Compare and contrast coord_cartesian()
vs xlim()
or ylim()
when zooming in on a histogram. What happens if you leave binwidth
unset? What happens if you try and zoom so only half a bar shows?
ggplot(data = diamonds) +
geom_histogram(mapping = aes(x = y), binwidth = 0.5) +
# limit the y-axis to btw 0-50!
# Note to self: DON'T CONFUSE with the x-axis
# which is named `y`!!
coord_cartesian(ylim = c(0,50)) +
labs(x = "The variable y in the diamonds dataset")
ggplot(data = diamonds) +
geom_histogram(mapping = aes(x = y), binwidth = 0.5) +
ylim(c(0,50)) +
labs(x = "The variable y in the diamonds dataset")
ggplot(data = diamonds) +
geom_histogram(mapping = aes(x = y)) +
ylim(c(0,50)) +
labs(x = "The variable y in the diamonds dataset")
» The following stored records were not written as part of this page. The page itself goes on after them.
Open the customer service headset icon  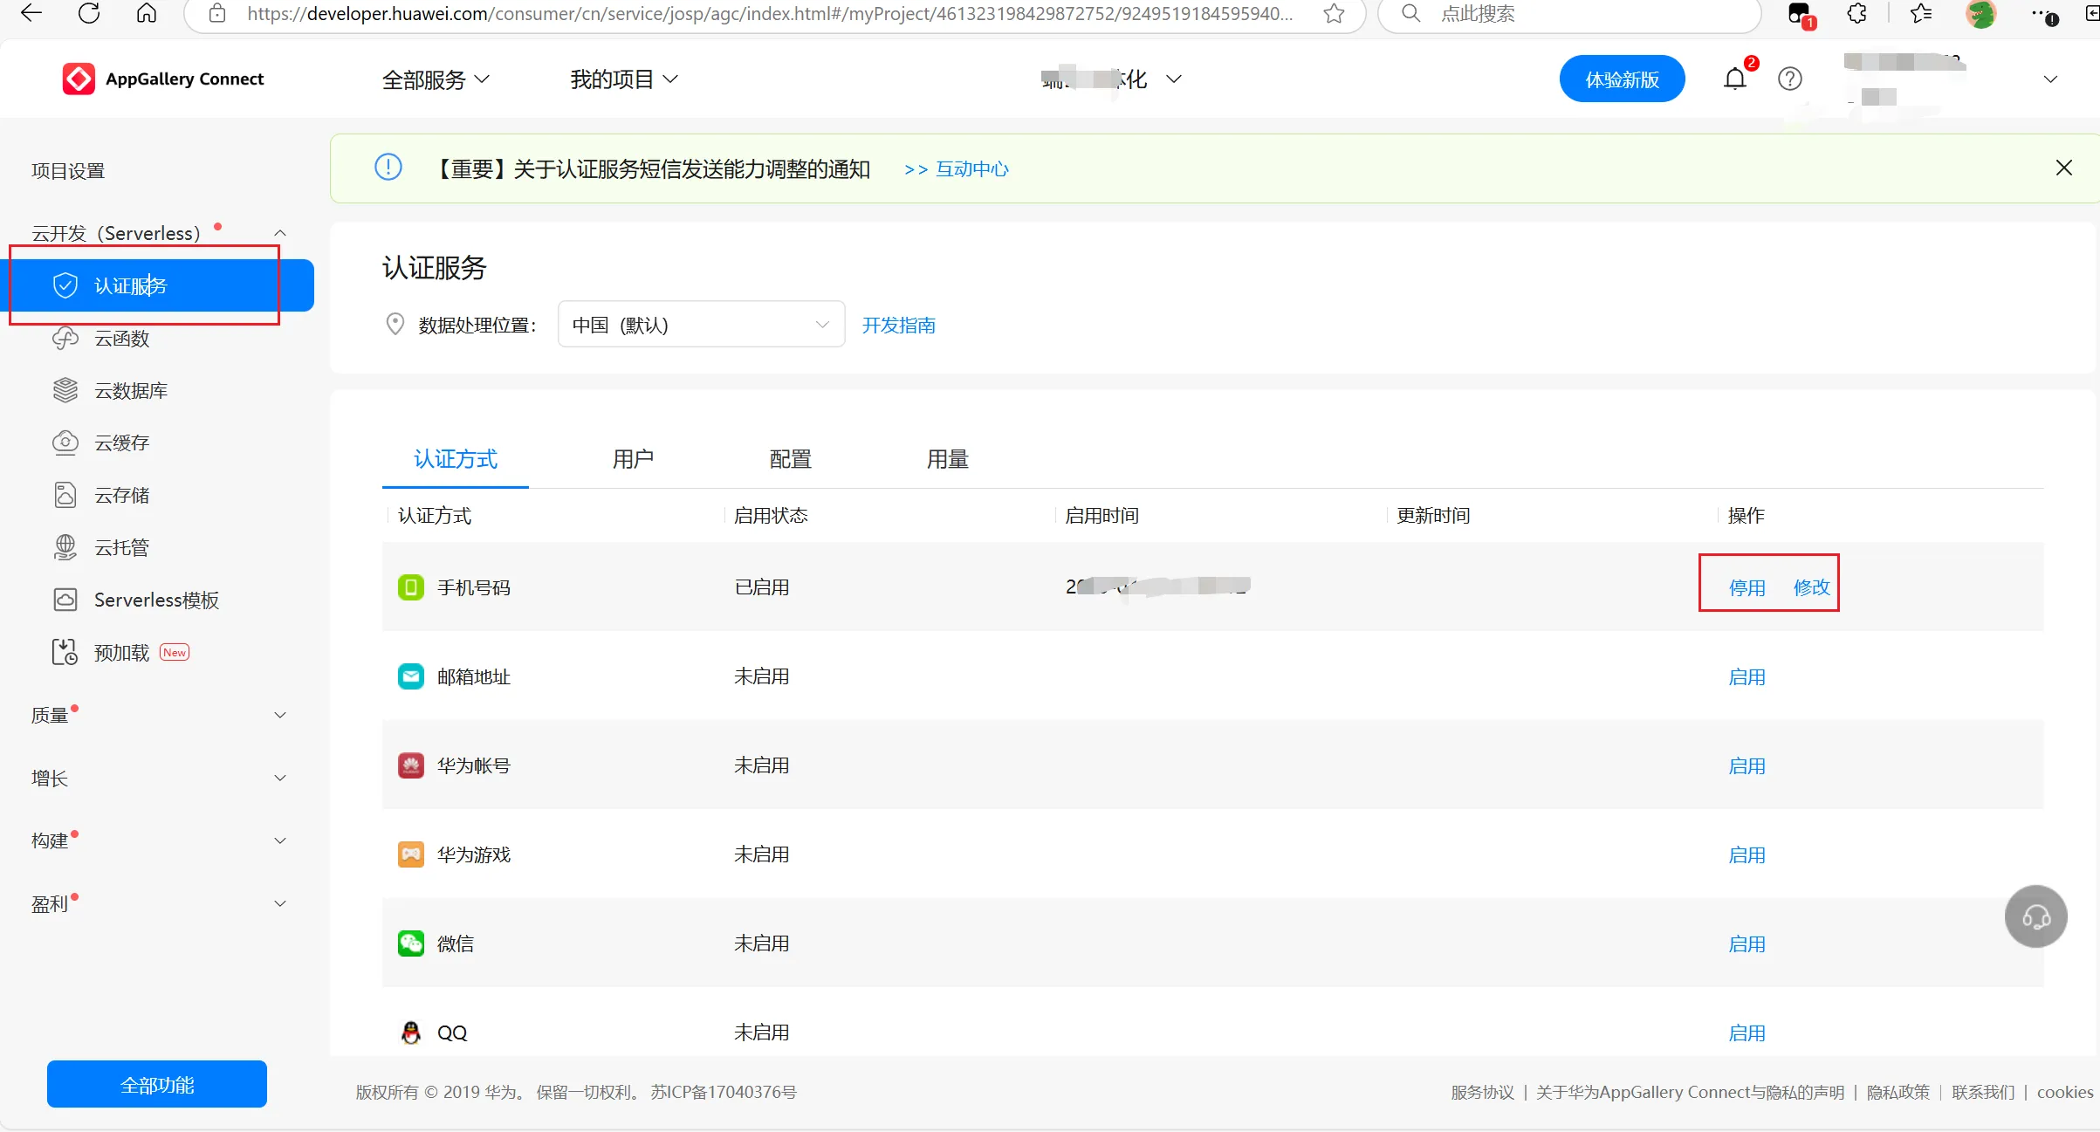(2035, 916)
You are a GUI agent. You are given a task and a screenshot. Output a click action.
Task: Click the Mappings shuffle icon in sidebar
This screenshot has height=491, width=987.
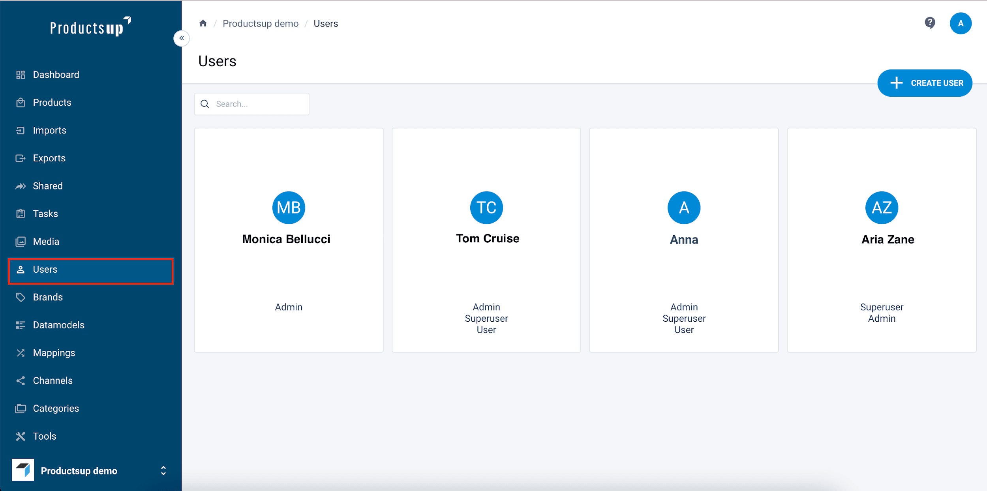point(21,353)
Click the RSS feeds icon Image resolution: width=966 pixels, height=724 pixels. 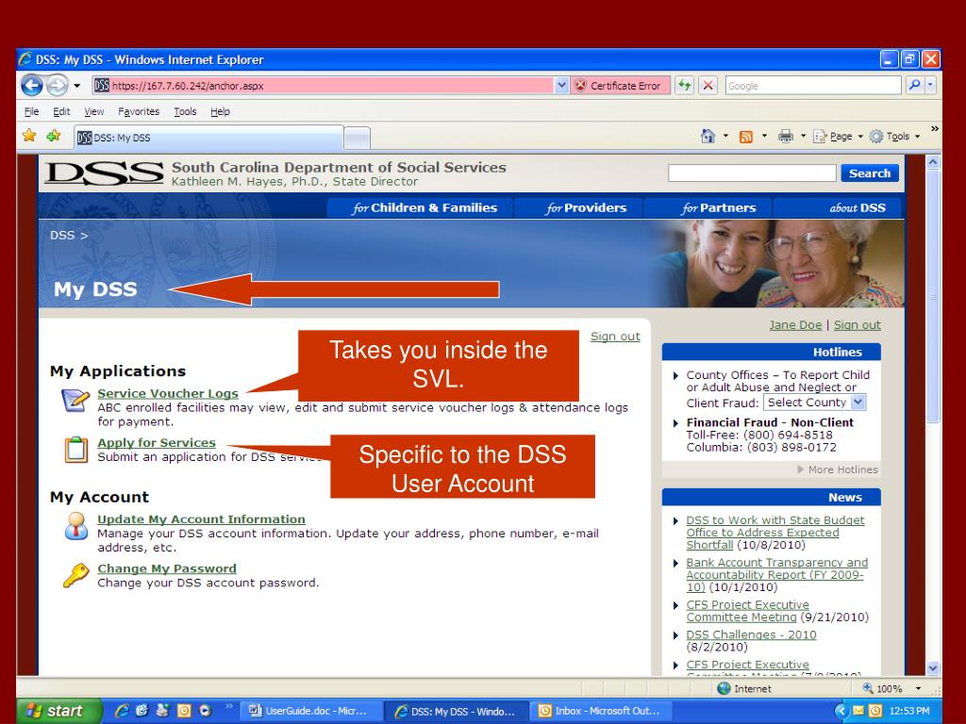click(x=745, y=137)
Documentation reads: “This is a shortcut for supplying the limits argument to the individual scales. Note that, by default, any values outside the limits will be replaced with NA.” So ylim()
and xlim()
replace values outside the limit with NULL values resulting in the histogram being quite different to what we have when we use coord_cartesian()
.
If we don’t supply a binwidth ggplot defaults the number of bins to display to 30, and hence implicitly picks a binwidth for us.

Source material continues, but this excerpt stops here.